--- Stored data Enclosed Below ---

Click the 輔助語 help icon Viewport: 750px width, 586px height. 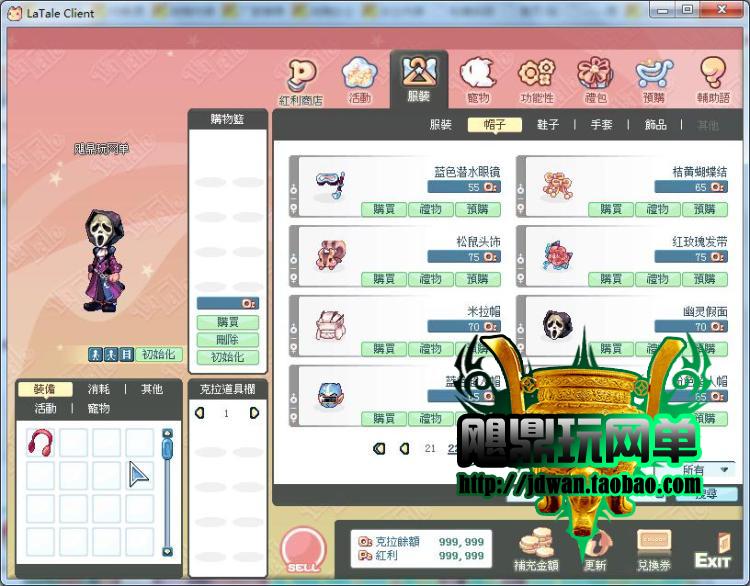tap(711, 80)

--- End of Enclosed Stored data ---
--- Stored data Enclosed Below ---

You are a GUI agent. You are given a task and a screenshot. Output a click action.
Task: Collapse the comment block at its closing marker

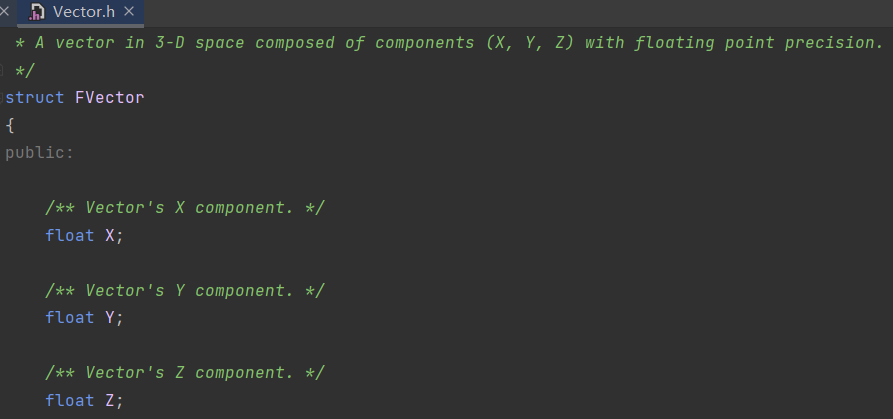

--- End of Enclosed Stored data ---
--- Stored data Enclosed Below ---

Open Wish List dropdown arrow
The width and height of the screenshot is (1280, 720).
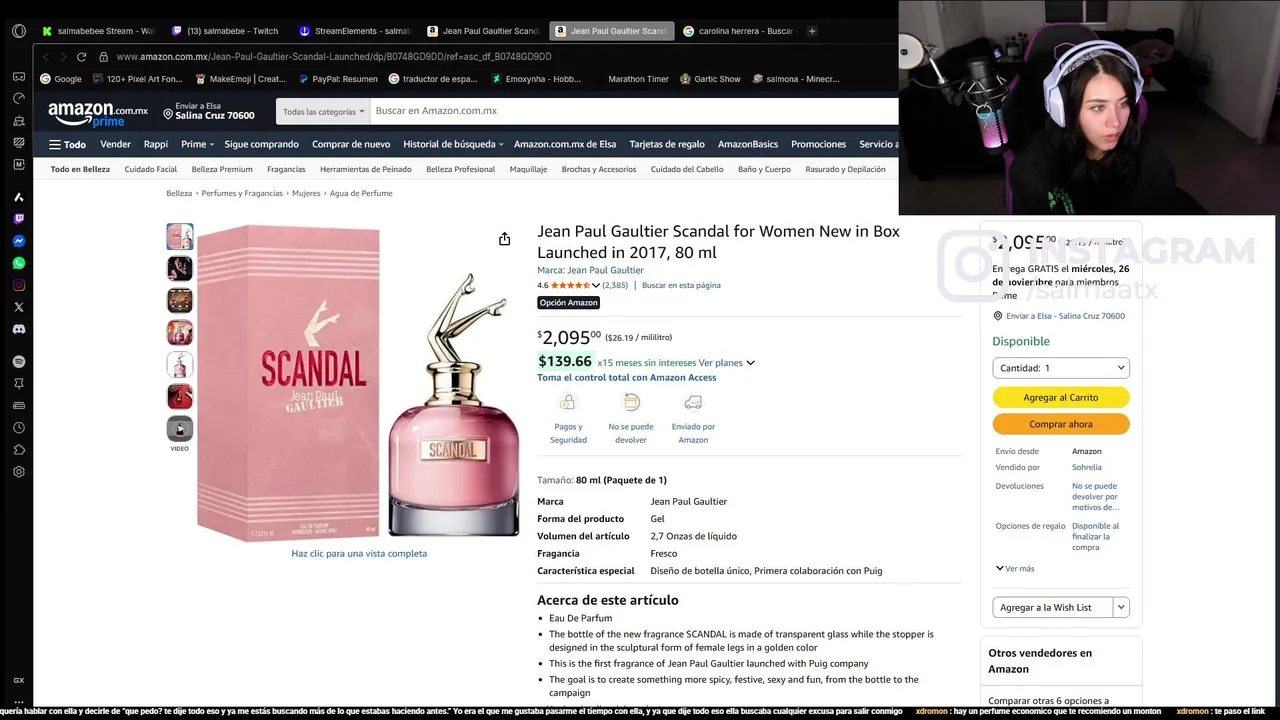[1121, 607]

--- End of Enclosed Stored data ---

* The task
Of all the entries above, output exactly the lines between the one holding "You are a GUI" and the one holding "Task: Collapse the", inclusive.

* Answer for the task
You are a GUI agent. You are given a task and a screenshot. Output a click action.
Task: Collapse the comment block at its closing marker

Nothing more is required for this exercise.